Repeat the full listing exactly.

--- START ---

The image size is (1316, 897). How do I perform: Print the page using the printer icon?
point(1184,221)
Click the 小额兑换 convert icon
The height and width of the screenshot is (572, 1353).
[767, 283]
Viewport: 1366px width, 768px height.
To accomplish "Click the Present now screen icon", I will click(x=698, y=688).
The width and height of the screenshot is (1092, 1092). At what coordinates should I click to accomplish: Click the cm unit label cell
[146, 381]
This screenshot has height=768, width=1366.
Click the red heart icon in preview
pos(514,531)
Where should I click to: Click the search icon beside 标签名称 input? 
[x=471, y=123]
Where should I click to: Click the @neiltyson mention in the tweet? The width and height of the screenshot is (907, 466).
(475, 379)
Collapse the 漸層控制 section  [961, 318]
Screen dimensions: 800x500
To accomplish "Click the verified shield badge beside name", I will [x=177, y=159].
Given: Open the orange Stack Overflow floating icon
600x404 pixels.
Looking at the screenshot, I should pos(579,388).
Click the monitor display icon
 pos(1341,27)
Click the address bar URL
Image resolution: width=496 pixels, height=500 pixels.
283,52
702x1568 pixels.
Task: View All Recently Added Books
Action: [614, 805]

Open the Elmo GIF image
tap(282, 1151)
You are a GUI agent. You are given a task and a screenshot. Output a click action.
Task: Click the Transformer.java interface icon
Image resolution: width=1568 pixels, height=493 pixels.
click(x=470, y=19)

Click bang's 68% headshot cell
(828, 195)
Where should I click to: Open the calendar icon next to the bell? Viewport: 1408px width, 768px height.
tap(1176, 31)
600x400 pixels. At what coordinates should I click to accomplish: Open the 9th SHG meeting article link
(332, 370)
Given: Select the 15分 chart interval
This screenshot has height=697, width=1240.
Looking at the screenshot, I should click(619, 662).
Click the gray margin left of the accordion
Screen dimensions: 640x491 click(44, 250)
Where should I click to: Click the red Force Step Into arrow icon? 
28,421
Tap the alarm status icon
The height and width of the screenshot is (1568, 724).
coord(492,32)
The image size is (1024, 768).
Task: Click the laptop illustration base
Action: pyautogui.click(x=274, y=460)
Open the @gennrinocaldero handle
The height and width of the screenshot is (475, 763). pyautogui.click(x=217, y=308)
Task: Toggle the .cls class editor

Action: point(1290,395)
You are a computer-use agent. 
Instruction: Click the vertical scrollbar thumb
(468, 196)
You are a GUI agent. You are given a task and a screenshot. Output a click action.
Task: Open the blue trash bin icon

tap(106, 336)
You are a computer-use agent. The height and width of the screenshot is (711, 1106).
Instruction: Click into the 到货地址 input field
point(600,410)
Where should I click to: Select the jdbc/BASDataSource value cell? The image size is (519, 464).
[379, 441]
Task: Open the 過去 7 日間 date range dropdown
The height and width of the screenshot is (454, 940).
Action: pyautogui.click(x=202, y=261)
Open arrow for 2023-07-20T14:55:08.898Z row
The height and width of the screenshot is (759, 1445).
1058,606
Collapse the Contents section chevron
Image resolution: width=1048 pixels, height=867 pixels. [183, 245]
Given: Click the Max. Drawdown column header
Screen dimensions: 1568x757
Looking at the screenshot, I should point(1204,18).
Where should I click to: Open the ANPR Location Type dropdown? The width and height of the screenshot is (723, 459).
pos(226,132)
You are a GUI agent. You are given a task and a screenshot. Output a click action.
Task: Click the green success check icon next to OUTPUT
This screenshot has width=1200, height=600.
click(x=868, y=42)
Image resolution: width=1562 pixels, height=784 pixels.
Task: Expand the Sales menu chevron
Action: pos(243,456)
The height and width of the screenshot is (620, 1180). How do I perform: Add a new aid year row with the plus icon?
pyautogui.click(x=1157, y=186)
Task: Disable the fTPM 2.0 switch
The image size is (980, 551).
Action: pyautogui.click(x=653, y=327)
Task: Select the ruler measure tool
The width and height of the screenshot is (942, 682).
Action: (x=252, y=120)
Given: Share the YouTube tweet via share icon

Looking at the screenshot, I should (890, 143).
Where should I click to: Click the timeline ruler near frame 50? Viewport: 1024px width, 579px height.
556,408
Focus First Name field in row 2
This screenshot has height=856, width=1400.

--- END ---

◆ **TASK ANSWER**:
The image size is (1316, 897). How do I perform: Print the page using the printer icon?
point(1184,221)
Click the 小额兑换 convert icon
The height and width of the screenshot is (572, 1353).
[767, 283]
Viewport: 1366px width, 768px height.
To accomplish "Click the Present now screen icon", I will click(x=698, y=688).
The width and height of the screenshot is (1092, 1092). At what coordinates should I click to accomplish: Click the cm unit label cell
[146, 381]
This screenshot has height=768, width=1366.
Click the red heart icon in preview
pos(514,531)
Where should I click to: Click the search icon beside 标签名称 input? 
[x=471, y=123]
Where should I click to: Click the @neiltyson mention in the tweet? The width and height of the screenshot is (907, 466).
(475, 379)
Collapse the 漸層控制 section  [961, 318]
Screen dimensions: 800x500
To accomplish "Click the verified shield badge beside name", I will [x=177, y=159].
Given: Open the orange Stack Overflow floating icon
600x404 pixels.
Looking at the screenshot, I should pos(579,388).
Click the monitor display icon
 pos(1341,27)
Click the address bar URL
Image resolution: width=496 pixels, height=500 pixels.
283,52
702x1568 pixels.
Task: View All Recently Added Books
Action: [614, 805]

Open the Elmo GIF image
tap(282, 1151)
You are a GUI agent. You are given a task and a screenshot. Output a click action.
Task: Click the Transformer.java interface icon
Image resolution: width=1568 pixels, height=493 pixels.
click(x=470, y=19)

Click bang's 68% headshot cell
(828, 195)
Where should I click to: Open the calendar icon next to the bell? Viewport: 1408px width, 768px height.
tap(1176, 31)
600x400 pixels. At what coordinates should I click to accomplish: Open the 9th SHG meeting article link
(332, 370)
Given: Select the 15分 chart interval
This screenshot has height=697, width=1240.
Looking at the screenshot, I should click(619, 662).
Click the gray margin left of the accordion
Screen dimensions: 640x491 click(44, 250)
Where should I click to: Click the red Force Step Into arrow icon? 
28,421
Tap the alarm status icon
The height and width of the screenshot is (1568, 724).
coord(492,32)
The image size is (1024, 768).
Task: Click the laptop illustration base
Action: pyautogui.click(x=274, y=460)
Open the @gennrinocaldero handle
The height and width of the screenshot is (475, 763). pyautogui.click(x=217, y=308)
Task: Toggle the .cls class editor

Action: point(1290,395)
You are a computer-use agent. 
Instruction: Click the vertical scrollbar thumb
(468, 196)
You are a GUI agent. You are given a task and a screenshot. Output a click action.
Task: Open the blue trash bin icon

tap(106, 336)
You are a computer-use agent. The height and width of the screenshot is (711, 1106).
Instruction: Click into the 到货地址 input field
point(600,410)
Where should I click to: Select the jdbc/BASDataSource value cell? The image size is (519, 464).
[379, 441]
Task: Open the 過去 7 日間 date range dropdown
The height and width of the screenshot is (454, 940).
Action: pyautogui.click(x=202, y=261)
Open arrow for 2023-07-20T14:55:08.898Z row
The height and width of the screenshot is (759, 1445).
1058,606
Collapse the Contents section chevron
Image resolution: width=1048 pixels, height=867 pixels. [183, 245]
Given: Click the Max. Drawdown column header
Screen dimensions: 1568x757
Looking at the screenshot, I should point(1204,18).
Where should I click to: Open the ANPR Location Type dropdown? The width and height of the screenshot is (723, 459).
pos(226,132)
You are a GUI agent. You are given a task and a screenshot. Output a click action.
Task: Click the green success check icon next to OUTPUT
This screenshot has width=1200, height=600.
click(x=868, y=42)
Image resolution: width=1562 pixels, height=784 pixels.
Task: Expand the Sales menu chevron
Action: pos(243,456)
The height and width of the screenshot is (620, 1180). How do I perform: Add a new aid year row with the plus icon?
pyautogui.click(x=1157, y=186)
Task: Disable the fTPM 2.0 switch
The image size is (980, 551).
Action: pyautogui.click(x=653, y=327)
Task: Select the ruler measure tool
The width and height of the screenshot is (942, 682).
Action: (x=252, y=120)
Given: Share the YouTube tweet via share icon

Looking at the screenshot, I should (890, 143).
Where should I click to: Click the timeline ruler near frame 50? Viewport: 1024px width, 579px height.
556,408
Focus First Name field in row 2
This screenshot has height=856, width=1400.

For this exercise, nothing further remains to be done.